Efficient verification can be done in several special types of BCNs, e.g., a polynomial-time observability verification algorithm for conjunctive BNs (which only contain logical operator \(\wedge \)) was given in [55].

All the results collected in the paper are state-based. As mentioned above, for different types of BCNs, they show similar efficiencies. In [48], function-based necessary and sufficient conditions for controllability and multiple-experiment observability of BCNs were given. The method is based on an algebraic form of a BCN, i.e., regarding each node as a variable in the finite field \(\mathbb {F}_2\) and regarding Boolean functions as polynomial functions on the vector space \(\mathbb {F}_2^n\). Then controllability and observability were verified by computing two affine varieties and checking their equality by comparing their Gröbner bases (that are computable). The verification algorithms depend on the lengths of Boolean functions of a BCN. Hence, when a BCN is sparse, the lengths of its Boolean functions are relatively small, the algorithms are efficient. Based on the algorithms, in [48], controllability and multiple-experiment observability were verified directly over the above mentioned Boolean T-cell model built in [54]. Different from the results obtained in [24], the unique minimal set of states nodes needed to be directly measured to make the overall model multiple-experiment observable is 14.

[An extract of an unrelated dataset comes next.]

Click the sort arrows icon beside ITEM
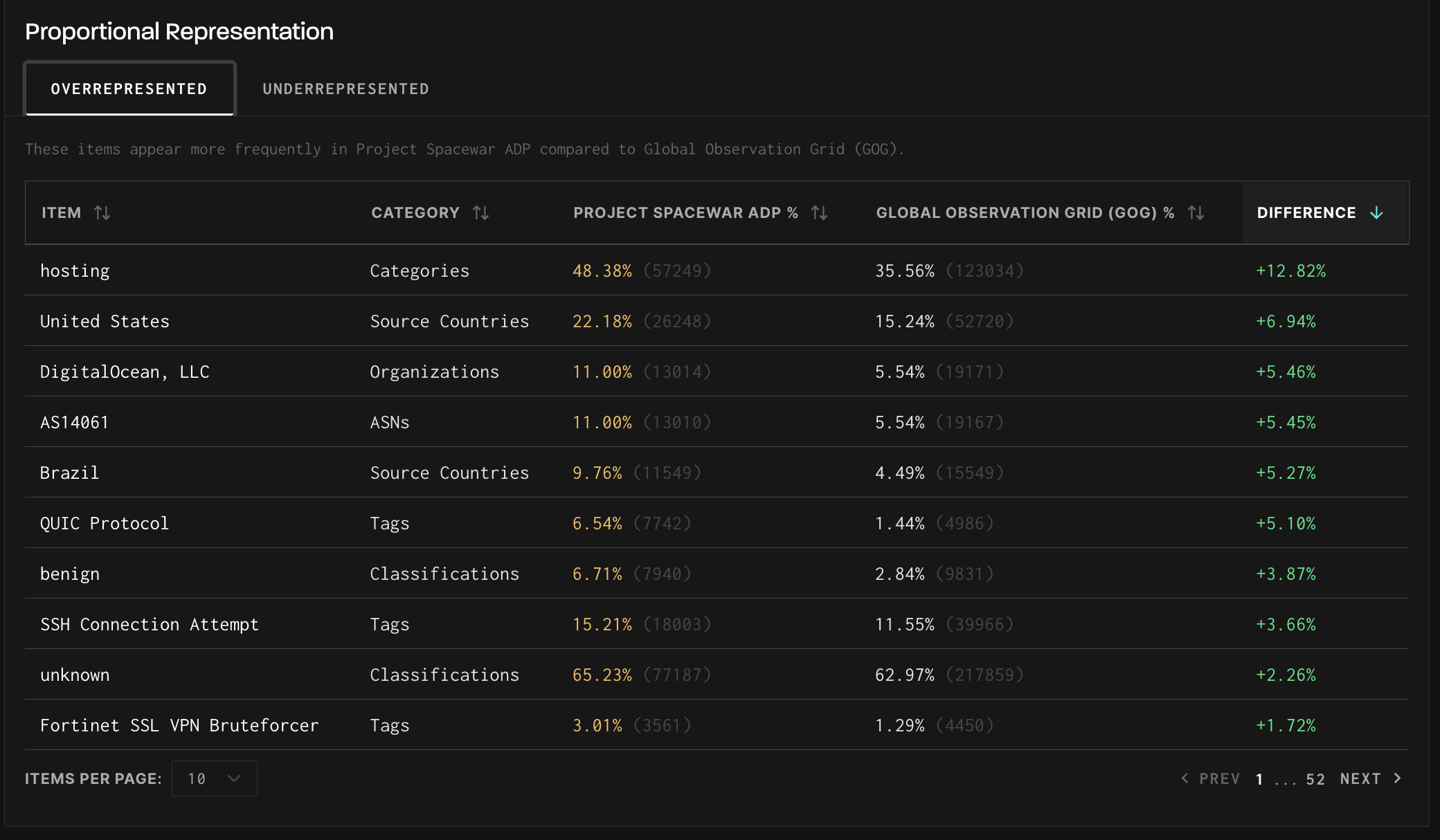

Recently, the study on the observability synthesis problem in BCNs based on state feedback started [56], in which only arbitrary-experiment observability was studied. The results were obtained by combining the notion of observability graph and the semitensor product of matrices. The synthesis algorithm designed therein is preliminary, a lot of work could be done to improve its efficiency and performance.